I feel as though I am failing my Indigenous students because here I am having to teach Darwin’s evolutionary theory in Year 10 Biology when it was his very theories that were used to prove that Aboriginal people would eventually die out based on the survival of the fittest ‘insert white Caucasian man’. Why is that that Indigenous students are still taught that the ‘discovery’ of Australia occurred 230 years ago. Why are we still using deficit language, why is ‘discovery’ or ‘arrival’ not replaced with ‘invaded’. Dated history textbooks still circulate around schools, illustrating Aboriginal people as being ‘hunter gatherers and had no establishment of agriculture, economics, politics, law and order.

How are our Aboriginal and Torres Strait Islander students supposed to feel valued and respected when non-Indigenous people still have no idea and choose not to know.

History textbooks still illustrate that Australians are white and that Australian history is still a white narrative. Why is it ok that Indigenous students continue to research and write about Captain Cook?  Why are Indigenous students being told to connect and empathise more with World War I or II than Frontier Wars? Why do we still need to validate that Indigenous Knowledge is as credible as Western Science? Why do we need non-Indigenous scientists to prove Indigenous Knowledges are correct? Proof by white academics does not make it credible, we make it credible, we as First Nation people who have survived for over 60,000 with our knowledges of understanding, observing, testing and perfecting. Inquiry and creativity are engraved in our DNA, it is our genetic makeup.

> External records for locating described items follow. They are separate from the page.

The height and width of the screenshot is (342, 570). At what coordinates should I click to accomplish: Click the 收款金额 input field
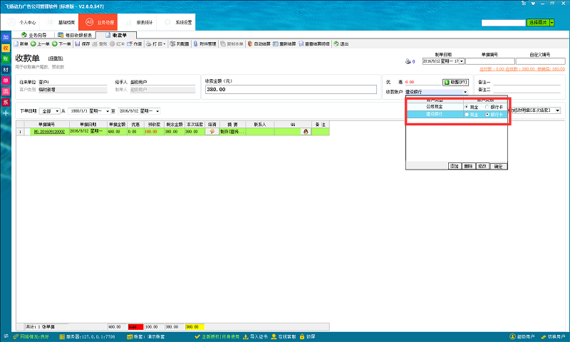[x=290, y=90]
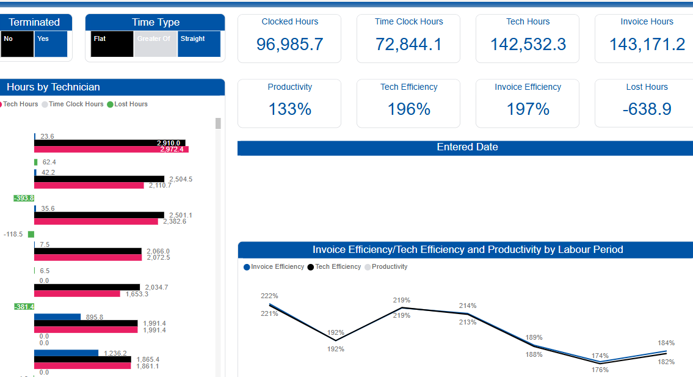This screenshot has height=377, width=693.
Task: Click the Hours by Technician title
Action: pos(53,87)
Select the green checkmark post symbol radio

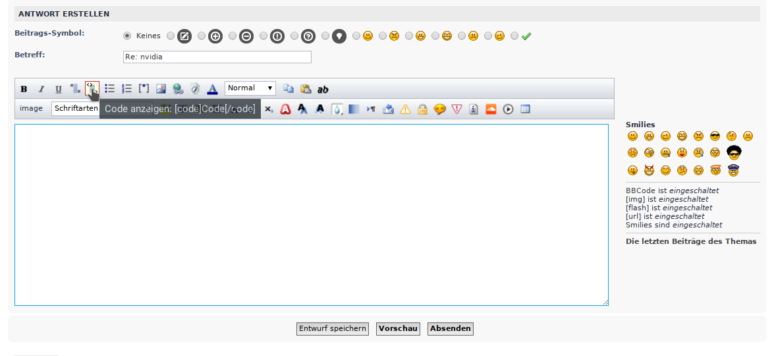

I grow tired of hearing of educators saying, ‘dot paintings and bush tucker’, I grow tired of hearing ‘I did not know’ after reading Bruce Pascoe’s ‘Dark Emu’ or any article, newspaper, story, discussion they encounter. I grow tired of this ‘cult of forgetfulness’ and I grow tired of white ignorance. I feel as though I am failing my Indigenous students because here I am teaching in a system that perpetuates white ignorance. To teach in a system that still fears or shy’s away from truth-telling. A system that still produces Australian citizens to think and behave ignorantly and to have no idea of the racist and discriminatory policy periods that followed after the invasion.

How are our Aboriginal and Torres Strait Islander students supposed to feel valued and respected when non-Indigenous people still have no idea and choose not to know. I feel as though I am failing my Indigenous students because by facilitating their educational success, I cannot shield them from the ongoing racism, bias and discrimination that our educational system is built upon.